Hating On Obamacare Not Really a Great Strategy for GOP Governors
Does opposing Obamacare hurt you or help you if you're a Republican governor? To find out, Sam Wang took a look at nine Republican governors who were first elected in 2010 and are now running for reelection. The chart on the right tells the story. Governors who have resisted Medicaid expansion—a key part of Obamacare, and the one that most directly affects individual states—are generally doing poorly. Those who accepted Medicaid expansion are polling pretty well. However, Wang notes that Obamacare probably isn't entirely responsible for this divide:
Think of the Medicaid expansion as a “proxy variable,” one that is predictive of stands on many other issues. For example, even as Pennsylvania voters have trended toward the Democrats, Corbett got behind several radical redistricting schemes, cut education funding deeply, and compared gay marriage to incest. In Maine, LePage has called legislators idiots and state workers corrupt, told the N.A.A.C.P. to “kiss [his] butt,” and held multiple meetings with “sovereign citizens” who advocate secession. In short, if you’re too hard-core or offensive, some of your constituents can get turned off.
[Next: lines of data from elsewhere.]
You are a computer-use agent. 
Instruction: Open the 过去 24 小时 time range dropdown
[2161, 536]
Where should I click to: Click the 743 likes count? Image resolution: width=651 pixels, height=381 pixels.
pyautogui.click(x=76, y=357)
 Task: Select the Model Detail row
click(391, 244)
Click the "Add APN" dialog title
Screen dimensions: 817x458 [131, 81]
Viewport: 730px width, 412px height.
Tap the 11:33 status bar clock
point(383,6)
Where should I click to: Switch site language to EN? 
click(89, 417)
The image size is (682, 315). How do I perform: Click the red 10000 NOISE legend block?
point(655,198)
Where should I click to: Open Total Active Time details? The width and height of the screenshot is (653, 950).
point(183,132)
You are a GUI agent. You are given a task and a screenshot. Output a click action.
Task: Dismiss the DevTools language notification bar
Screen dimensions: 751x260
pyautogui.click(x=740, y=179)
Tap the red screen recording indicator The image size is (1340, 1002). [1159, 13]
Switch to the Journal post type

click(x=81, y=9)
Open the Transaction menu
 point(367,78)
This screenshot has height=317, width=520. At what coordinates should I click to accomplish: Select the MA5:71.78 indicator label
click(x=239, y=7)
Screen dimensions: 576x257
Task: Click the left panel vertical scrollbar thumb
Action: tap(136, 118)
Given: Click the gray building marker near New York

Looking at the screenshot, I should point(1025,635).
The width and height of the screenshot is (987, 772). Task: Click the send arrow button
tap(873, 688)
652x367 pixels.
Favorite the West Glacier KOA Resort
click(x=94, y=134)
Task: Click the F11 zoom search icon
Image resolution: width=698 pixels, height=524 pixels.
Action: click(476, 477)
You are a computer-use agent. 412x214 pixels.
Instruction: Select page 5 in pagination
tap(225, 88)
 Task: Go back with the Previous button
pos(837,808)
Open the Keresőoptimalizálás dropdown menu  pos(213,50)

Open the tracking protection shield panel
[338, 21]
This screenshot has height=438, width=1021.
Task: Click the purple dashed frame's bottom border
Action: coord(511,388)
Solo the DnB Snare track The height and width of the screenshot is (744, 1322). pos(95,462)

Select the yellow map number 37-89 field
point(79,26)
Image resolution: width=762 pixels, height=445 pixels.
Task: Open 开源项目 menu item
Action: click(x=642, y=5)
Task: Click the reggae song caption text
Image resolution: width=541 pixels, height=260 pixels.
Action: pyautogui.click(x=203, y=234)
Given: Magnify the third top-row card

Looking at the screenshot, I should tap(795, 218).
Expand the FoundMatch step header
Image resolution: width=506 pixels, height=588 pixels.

The Republicans Susana Martinez, of New Mexico, John Kasich, of Ohio, and Rick Snyder, of Michigan, look as strong as they did when they were first elected. All three accepted the Affordable Care Act and its Medicaid expansion....This stance by Martinez, Kasich, and Snyder has been predictive of their support of other issues with that have drawn support from both parties. Martinez and Kasich, for example, have pursued education-reform policies that have gained a lot of traction among both Democrats and Republicans. To the extent that governors hold on to their offices in close races, it may be because they have focussed on issues that are important to the voters in their states rather than the core views of their party.
In other words, refusing the Medicaid expansion is the mark of a true-believing wingnut, and that's not such a great place to be right now. Conversely, accepting the Medicaid expansion is the mark of a pragmatic conservative, and those folks have remained relatively popular.